In Kenya, your next coffee might just be a ‘camel-ccino’
While tea remains Kenya's top export, a new beverage is taking central Nairobi by storm: cappuccinos made with camel’s milk.
At CJ’s Restaurant in downtown Nairobi, manager Omar Shariff has observed a change. What once was a drink primarily popular among the local Somali community is now attracting a growing number of customers who are eager to try it.
Today, his menu boasts options like ‘camel-ccinos’ and ‘camelattes,’ with future plans to expand into camel-based products beyond drinks, such as camel burgers.
Although camel milk is widely consumed in regions like the Middle East, parts of Asia, and Australia, its appeal in East Africa has traditionally been limited to rural communities. However, its popularity is now on the rise, both regionally and globally, with some calling it 'white gold' due to its high price.
Harnessing a plentiful resource
Africa is home to 80% of the world’s camels, with roughly 60% found in East Africa. In Kenya alone, over four million camels roam the pastoral regions, a number that has grown fourfold since 1999, according to the Kenya Camel Association.
Although camel milk has long been a daily necessity for some in the region, it still lacks a structured and widespread distribution system. Instead, it is most commonly sold in informal markets across the country.
For one of East Africa’s leading camel milk producers, White Gold Camel Milk, the potential for expansion is clear. The company produces 500 liters of milk per day, with CEO Jama Warsame noting that rising local demand has prompted them to branch out into other products such as flavored camel milk and yogurt.
The allure of innovation
As eastern Africa faces increasingly prolonged and severe droughts, camels have emerged as a climate-resilient source of food.
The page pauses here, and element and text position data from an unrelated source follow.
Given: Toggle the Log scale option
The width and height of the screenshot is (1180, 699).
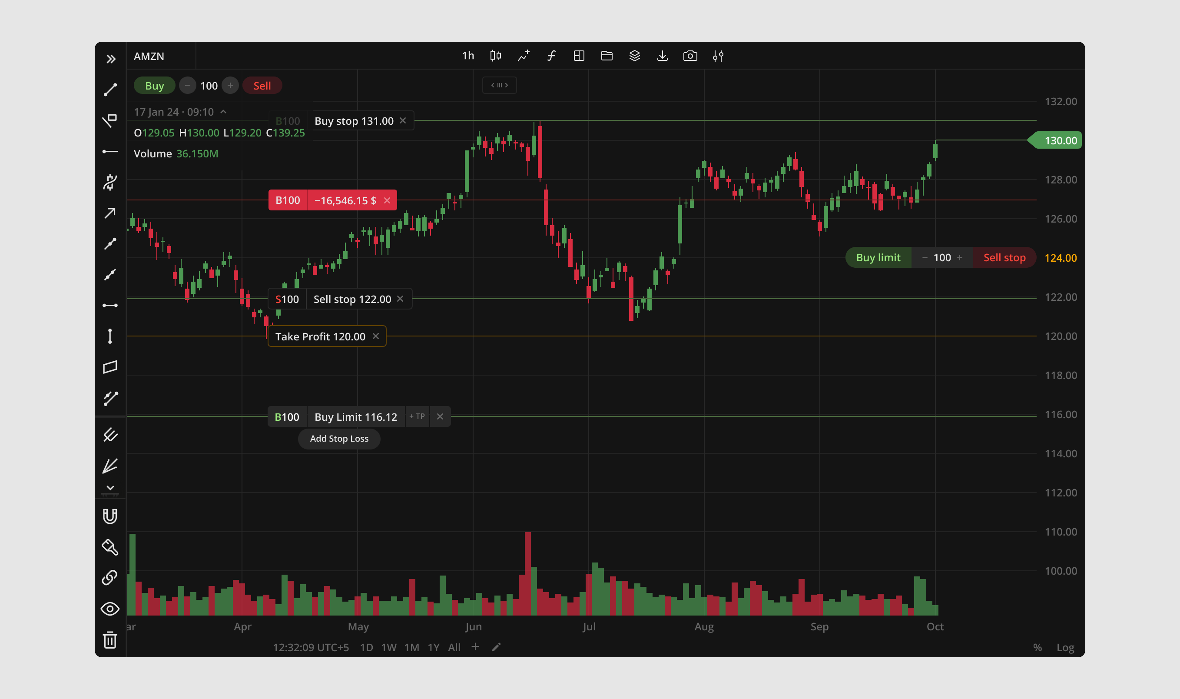Looking at the screenshot, I should [1065, 647].
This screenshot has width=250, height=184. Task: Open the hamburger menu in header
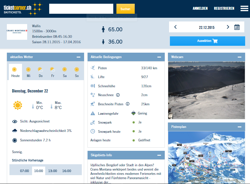tap(244, 9)
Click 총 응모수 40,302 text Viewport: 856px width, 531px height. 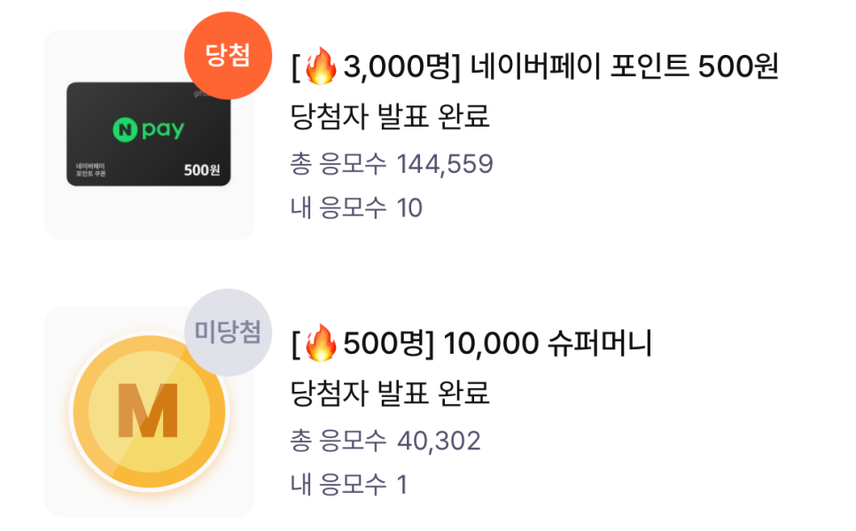[385, 441]
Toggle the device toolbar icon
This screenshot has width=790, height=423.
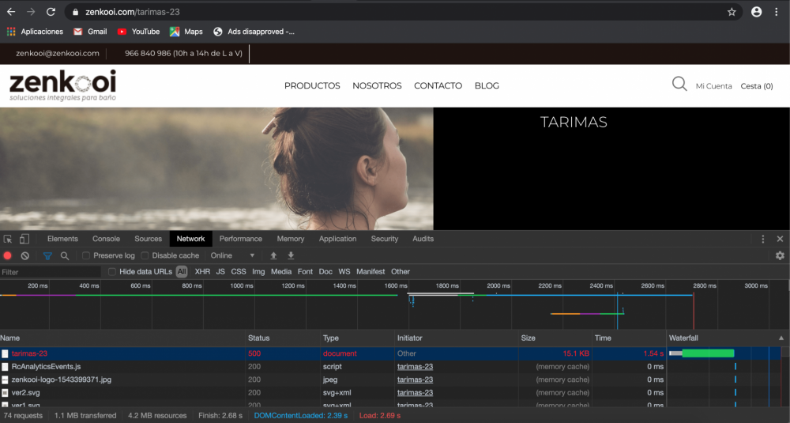click(x=24, y=239)
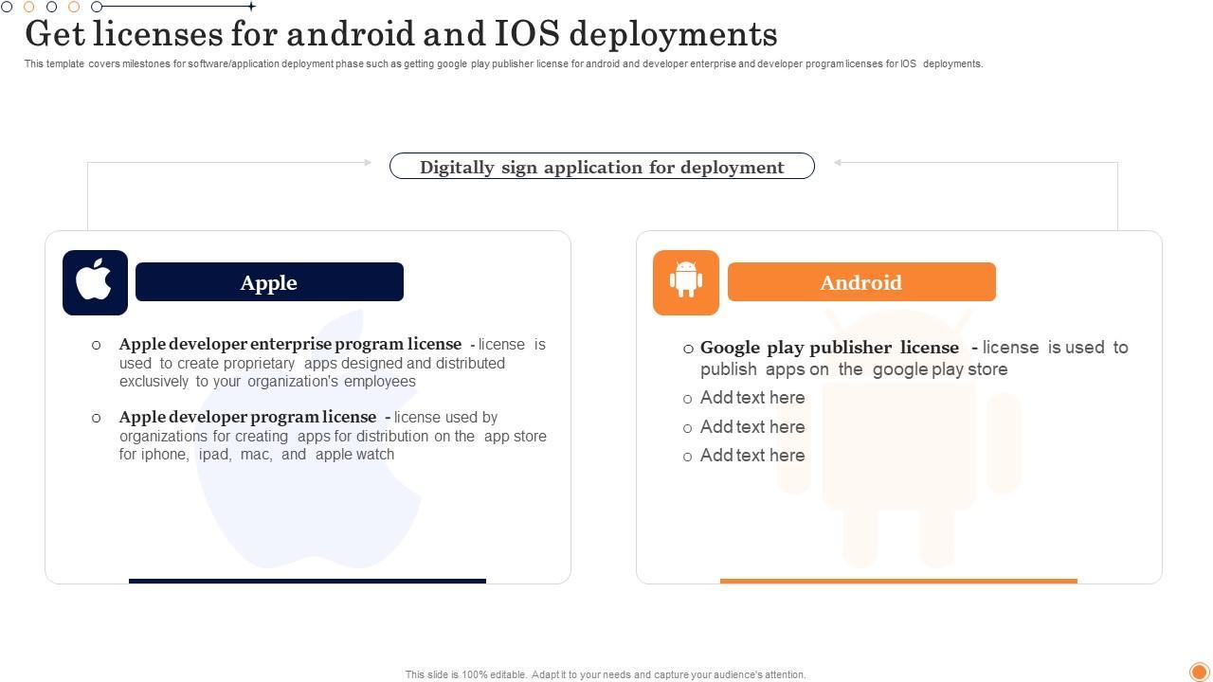Viewport: 1213px width, 682px height.
Task: Click bullet beside Apple developer enterprise program license
Action: [96, 345]
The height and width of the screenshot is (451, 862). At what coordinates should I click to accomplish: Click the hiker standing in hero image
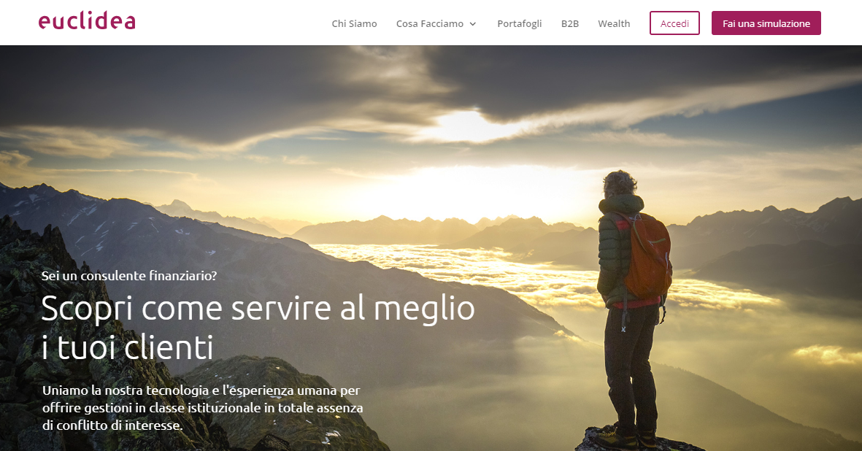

According to Kenya’s National Drought Management Authority (NDMA), residents across 23 counties are experiencing dwindling food supplies due to drought and will require aid within the next six months. Unlike cattle and sheep, camels can travel up to 100 miles without water and withstand extreme temperatures exceeding 120°F. As Hewett points out, “Camels offer a safeguard during dry spells, as they continue to produce milk even when traditional livestock falters.”
In addition to climate resilience, Shariff notes that an increasing number of health-conscious customers are driving restaurants like CJ’s to include camel milk on their menus.
“We’ve had everyone from gym instructors to health nutritionists sharing fascinating insights about the benefits of camel milk,” he says.
According to the UN Food and Agriculture Organization, camel milk contains three times more vitamin C than cow’s milk. Ongoing research has also suggested that the milk may help lower cholesterol levels and improve digestive health.
Overcoming obstacles
While there are significant growth opportunities for camel milk, several challenges remain in its widespread adoption in Kenya. Poor infrastructure, limited road access, and a lack of cold storage facilities hinder large-scale production and distribution.
“The regions where most ranchers are based face harsh conditions. We need to invest in refrigerated trucks and create collection centers,” says Warsame.
For an industry rooted in small family-run farms, expanding to meet the demands of international markets comes with its own set of challenges.
“It’s difficult to meet international standards for disease management and control with so many smallholder-produced milk markets,” explains Hewett.